• **MATERIALS PROVIDED**
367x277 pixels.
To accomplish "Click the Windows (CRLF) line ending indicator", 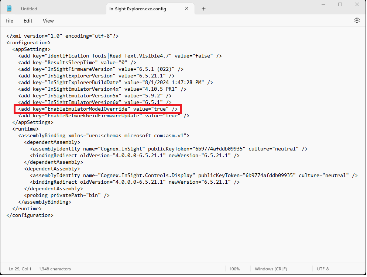I will [x=270, y=269].
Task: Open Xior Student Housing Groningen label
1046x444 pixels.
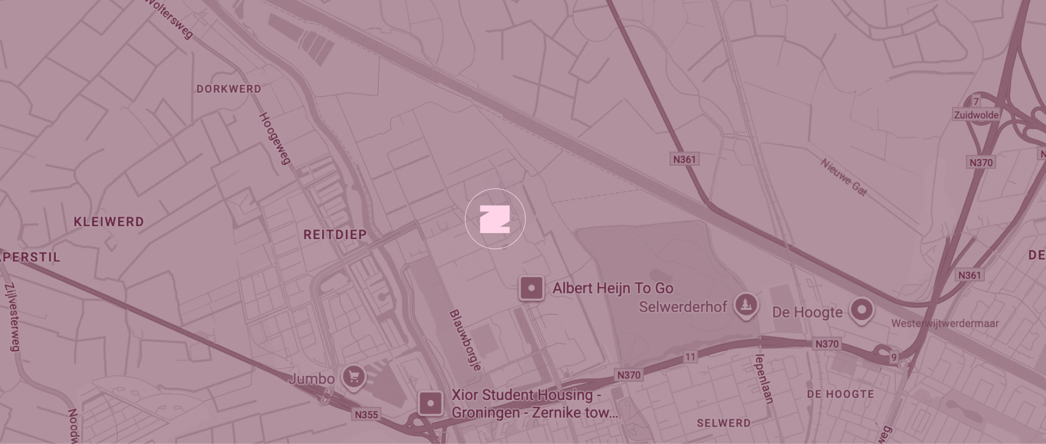Action: [x=534, y=404]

• **WORK TASK**
Repeat exactly the line containing "Task: Open Xior" and every line after it through the end of the records, and nothing else. Leave the pictures out.

• **ANSWER SECTION**
Task: Open Xior Student Housing Groningen label
1046x444 pixels.
Action: [x=534, y=404]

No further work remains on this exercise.